- TASK TO COMPLETE -
Change each "Click" in the material below to "Tap" and write the lines out again with everything else left as it is. Leave the pictures out.

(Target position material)
□ □ □

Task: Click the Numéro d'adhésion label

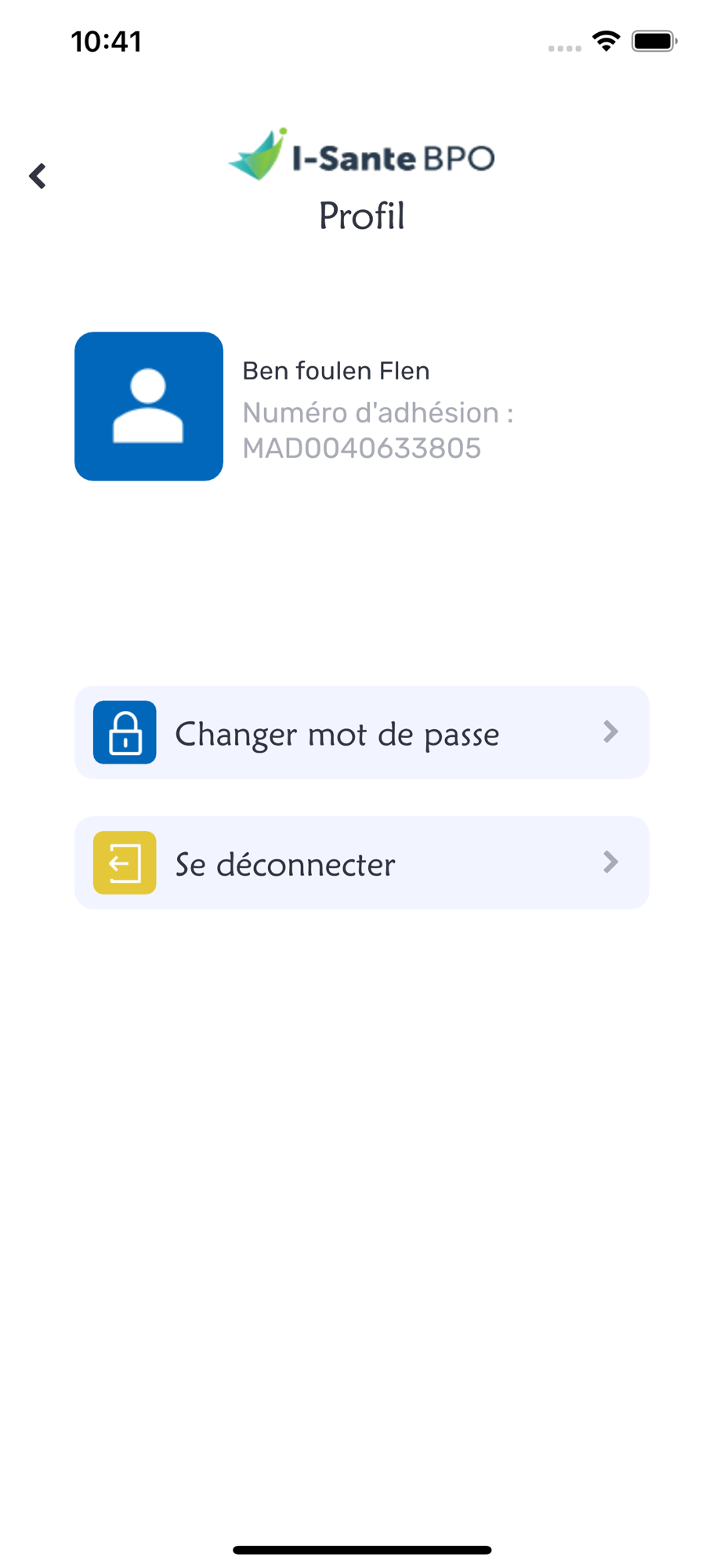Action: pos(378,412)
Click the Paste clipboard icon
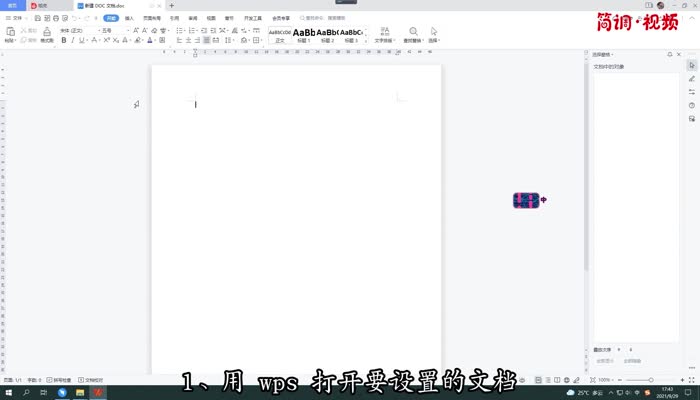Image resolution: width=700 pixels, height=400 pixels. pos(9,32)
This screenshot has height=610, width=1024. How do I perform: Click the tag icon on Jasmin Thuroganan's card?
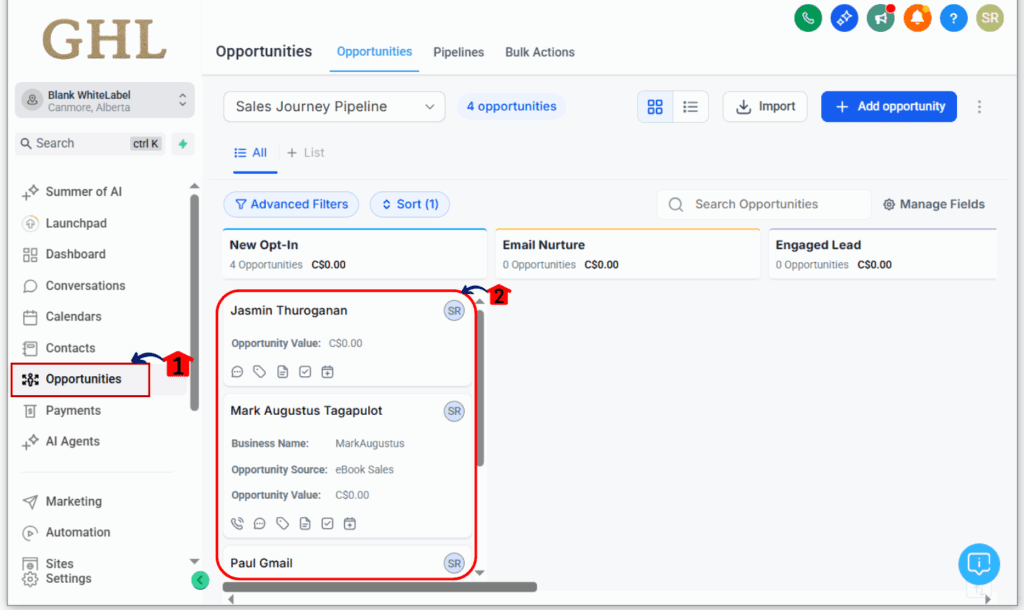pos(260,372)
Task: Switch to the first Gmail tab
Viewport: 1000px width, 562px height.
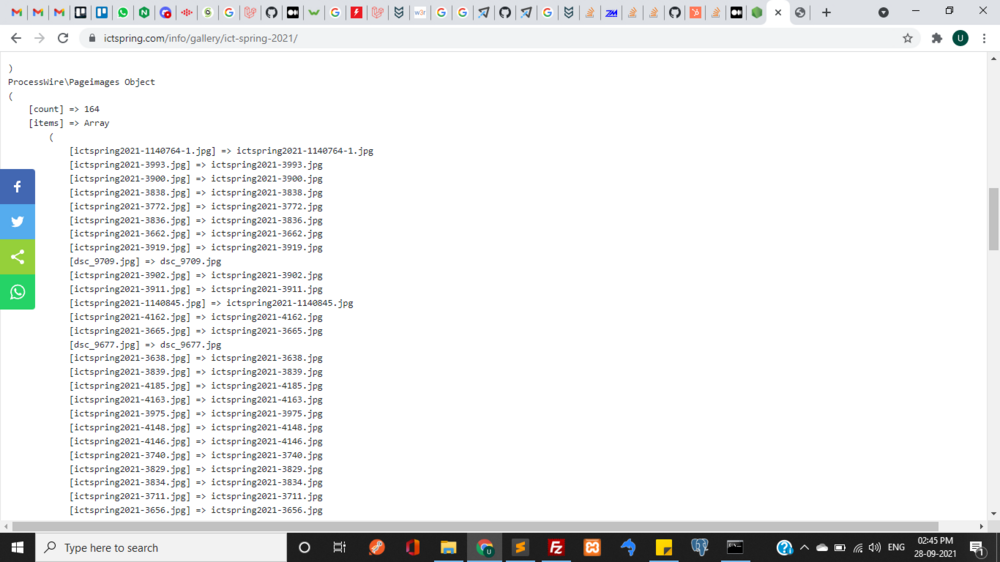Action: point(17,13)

□ □ □

- THE RESULT -
Task: Tap the Numéro d'adhésion label

Action: pos(378,412)
Tap the Paste clipboard icon
Image resolution: width=700 pixels, height=400 pixels. pos(9,32)
This screenshot has height=610, width=1024. How do I perform: Tap the tag icon on Jasmin Thuroganan's card?
pos(260,372)
Task: Switch to the first Gmail tab
Viewport: 1000px width, 562px height.
Action: point(17,13)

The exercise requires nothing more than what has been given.